Al deze voordelen (uiteraard vooral voor de niet-geïnterneerden) zullen wij hier niet voor iedere aparte groep steeds weer opnieuw uit de doeken doen, hoewel Harmen dat dus wel deed. We zullen ons moeten beperken tot het aanstippen van de belangrijkste voordelen in het algemeen. Een zelfde redenering kan gevolgd worden voor de nadelen, waarbij we vooral goed moeten beseffen dat ze door Harmen alléén opgevoerd werden om ze als nadeel te ontkrachten: ieder nadeel werd door hem zodanig gepresenteerd dat de uiteindelijke conclusie in de richting van een voordeel werd omgevormd, bijvoorbeeld door vergelijkingen te trekken met nog veel nadeliger situaties of iets dergelijks, laat dat maar aan Harmen over.

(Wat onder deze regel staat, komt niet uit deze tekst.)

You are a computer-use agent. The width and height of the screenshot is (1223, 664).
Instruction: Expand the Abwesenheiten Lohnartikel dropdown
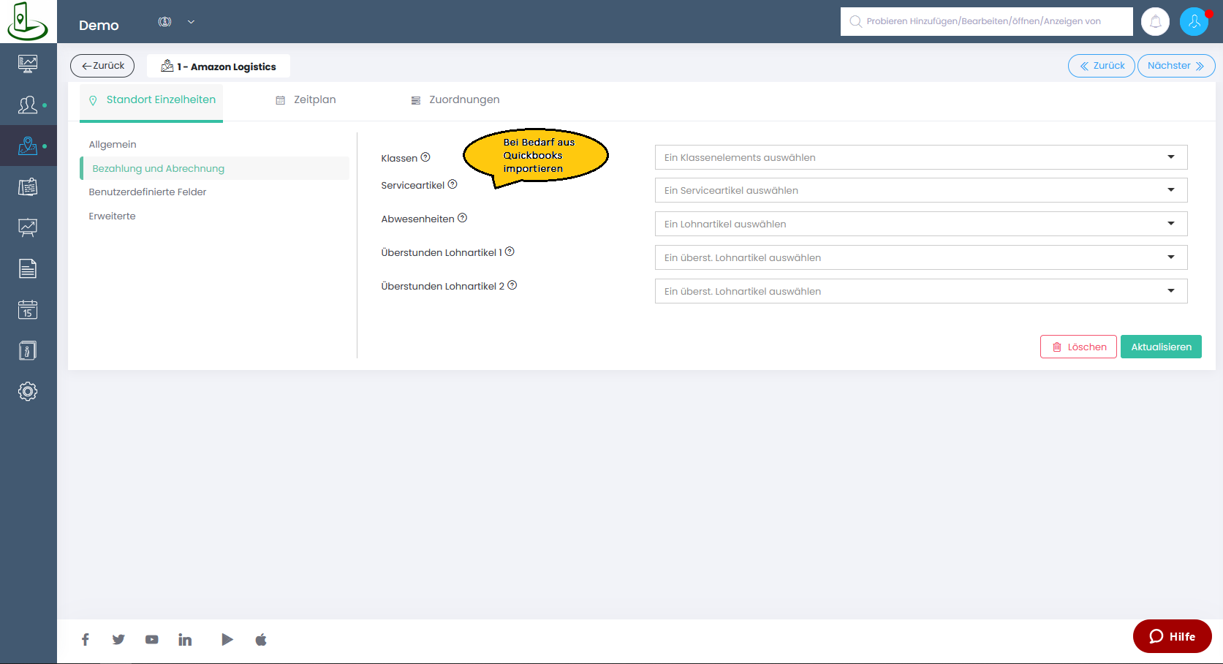pos(920,224)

De enkele keren dat hij er niet uit kwam schoof hij de problemen gewoon voor zich uit of stelde voor ze later in breder verband in commissies te bestuderen.

*

Gesterkt in vertrouwen door de zendingsarbeid die hij met zijn voorafgaande Projekten had verricht, ging Harmen vervolgens over tot de volgende fase: Projekten betreffende geschiktmaking van het stadsdeel voor de Opvang van achtereenvolgens (als aparte categorieën opgevoerd) culturele minderheden en/of kleurlingen, gastarbeiders, buitenlanders, intolerante religies e.d.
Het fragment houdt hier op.